Juan y Lucia se abrazan, se besan, se miran, se vuelven a besar.

Ella tiene puesta la camiseta que compró antes del partido contra México. No le importó dejar de pagar algunos impuestos y la compró.

Juan agarra el celular, sube al auto y antes de ponerlo en marcha toca la bocina. Una, dos, tres veces y cuando Lucía sube, arranca.

Todo es poco. Todo lo que se puede hacer para drenar la alegría, es poco; y a pesar del tráfico y los embotellamientos, nadie pelea, nadie quiere llegar primero, ¿para qué? cuando se está primero solo queda disfrutar, no relajarse, disfrutar.

Una vieja Chevrolet lleva quince, veinte personas. Saltan. Gritan. Toman vino en botellas plásticas cortadas, se convidan.

Hay familias en las esquinas con chicos de dos, tres, cuatro años. Bebés que nunca van a recordar lo que están viviendo y a fuerza de escucharlo durante el resto de sus vidas no lo van a olvidar nunca, nunca más.

Juan llega a la rotonda de Pellegrini y Oroño.

Es imposible seguir avanzando, entonces se miran con Lucía. Es la misma mirada que el goleador, mientras acomoda la pelota frente a la barrera, intercambia con el compañero; la misma mirada que tiene con la pelota cuando la agarra, la gira y la acomoda antes de dejarla en el punto del penal; la misma mirada que le dedica a la copa mientras lo llevan en andas.

Juan gira y agarra Oroño.

A la altura del casino hay dos chicos de no más de veinte años. Hacen dedo como hace más de treinta años que no se hace dedo. El puño cerrado, el pulgar bien estirado apunta a la ruta 9, a Buenos Aires, a la ciudad de Buenos Aires, al obelisco.

Juan para.

Lucia les abre la puerta.

Los chicos suben.

El viaje durará tres horas donde no dejarán de hablar de Ñuls, de Messi, de la atajada sobre el final, de los penales.

El camino hasta el obelisco va a ser imposible hacerlo en auto.

Estacionarán lo más cerca que puedan; caminarán mezclándose entre la gente.

Juan y Lucía de irán de la mano y de a ratos, abrazados.

Todos van a intercambiar vino, risas, porros y gritarán hasta que la garganta les pique, hasta que la voz se convierta en un débil susurro ronco.

Cuando Juan mire el celular verá miles de fotos desparramadas en Facebook, en Instagram, en Twiter, en los portales de noticias de todos los lugares del mundo, y entre todas las imágenes elegirá una: Messi con la camiseta de Ñuls alzando la copa del mundo.

Y cuando lea que el colectivo ya salió de Ezeiza, que agarró por la autopista Richieri, que todos están yendo para allá, Juan y Lucía volverán al auto, harán dos o tres kilómetros, estacionaran debajo de un árbol y volverán a caminar entre la gente.

Las imágenes en directo que llegarán al celular de Lucía serán imágenes tomadas por helicópteros y drones, y ella se sentirá enorme porque sabrá que está ahí, con Juan, dos puntos chiquitos, ínfimos entre cinco millones de otros puntitos.

Ahora, Juan está sentado en el local de calle San Martín y mientras espera su turno Lucía le manda un whatsapp con una foto de ellos dos.
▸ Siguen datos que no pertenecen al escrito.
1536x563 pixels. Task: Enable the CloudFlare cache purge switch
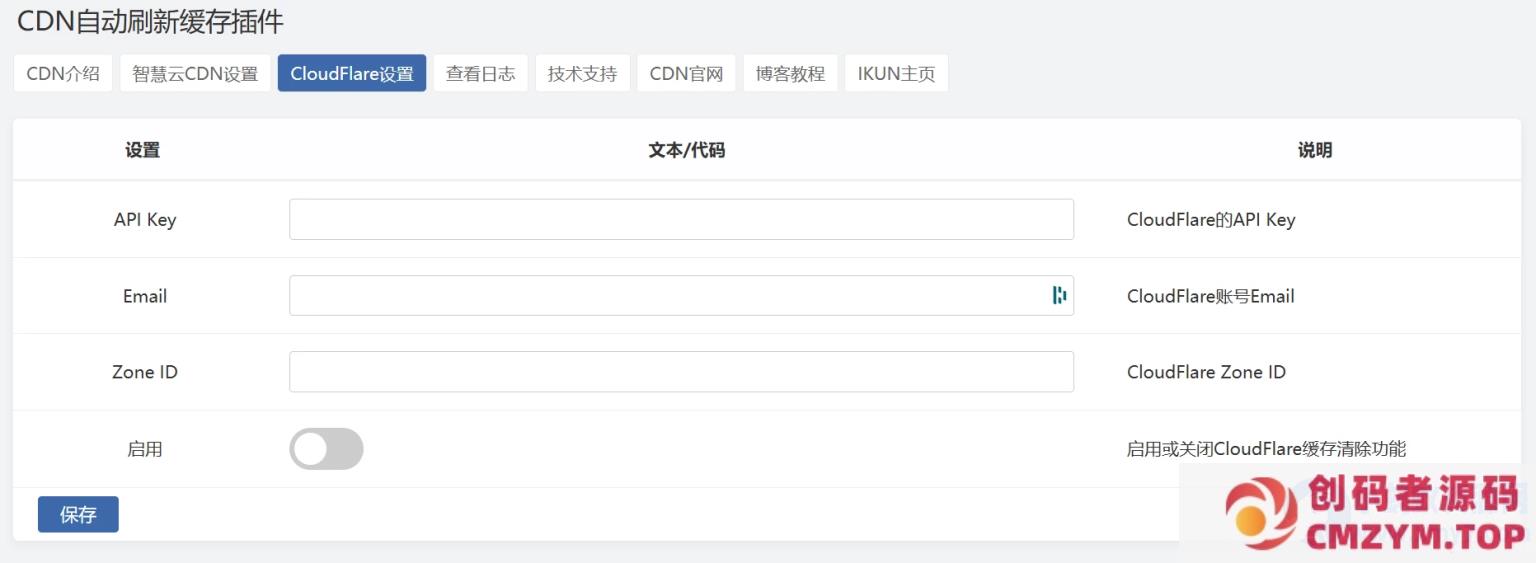pyautogui.click(x=326, y=449)
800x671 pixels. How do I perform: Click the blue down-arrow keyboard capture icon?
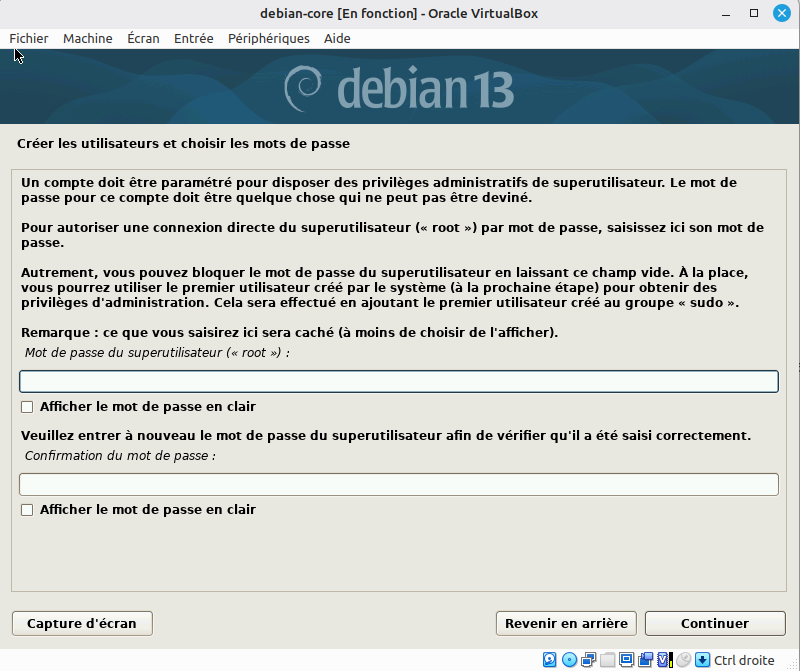point(702,660)
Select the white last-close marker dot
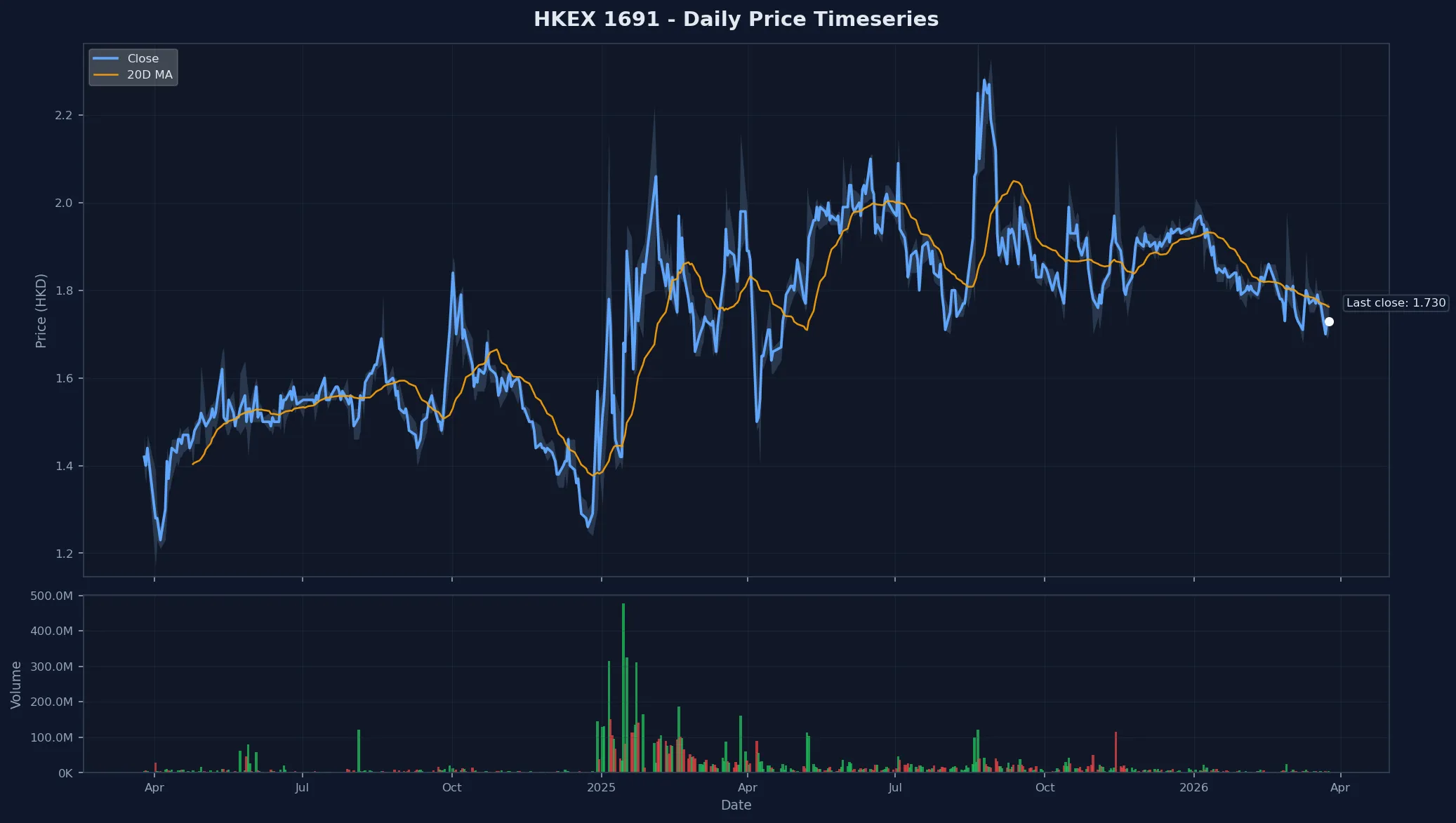This screenshot has height=823, width=1456. tap(1330, 321)
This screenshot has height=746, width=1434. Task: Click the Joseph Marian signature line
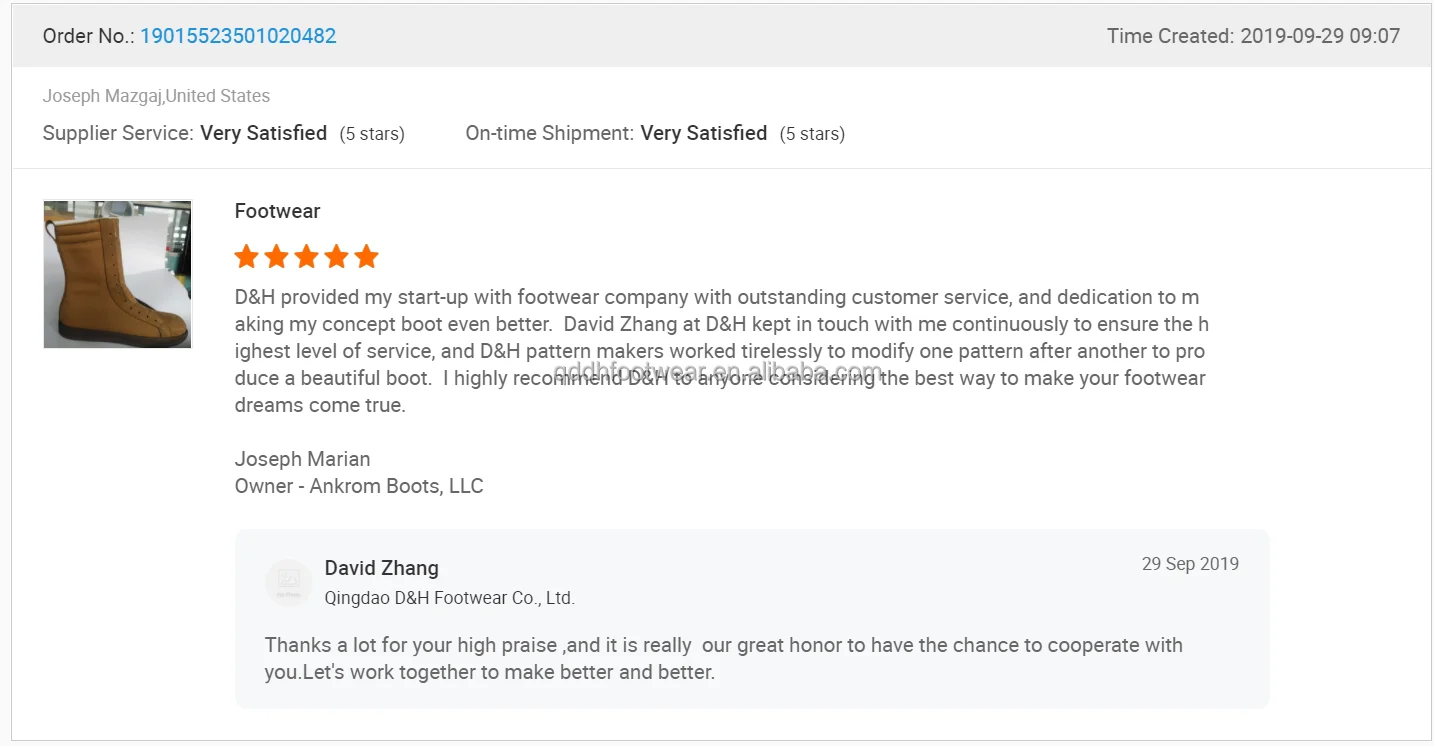pos(302,459)
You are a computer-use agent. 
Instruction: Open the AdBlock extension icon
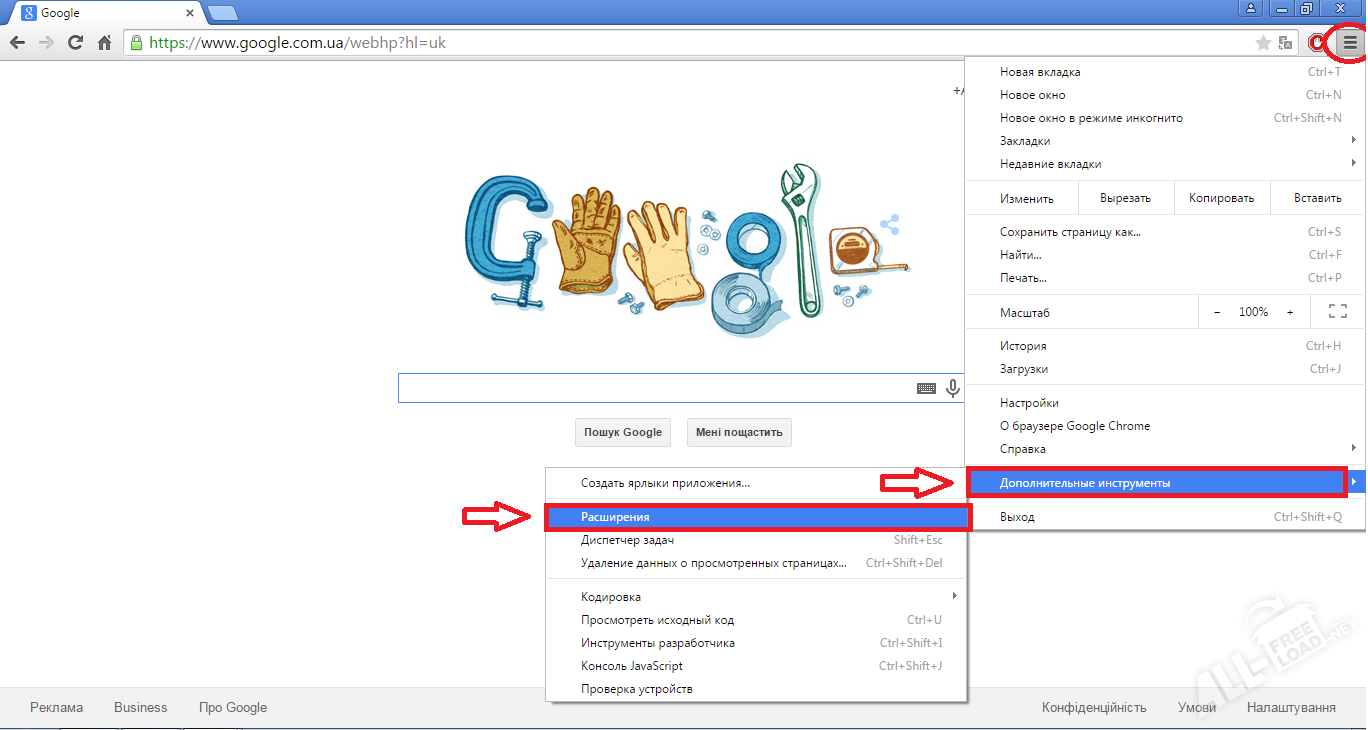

Una que salió en un portal de noticias. Están besándose. Lucía tiene la camiseta de Argentina y la punta de sus pies no tocan el suelo porque Juan la está alzando.

La cortina de caña se corre y un hombre lleno de aros, piercing y tatuajes, se asoma.

—Seguís vos —dice el hombre.

 

Juan se para. Ya se afeitó la pierna desde la rodilla hasta el tobillo. Camina y piensa que quizás, tal vez… pero no. Ya eligió. Antes de sentarse en la camilla contesta con un pulgar el whatsapp de Lucía.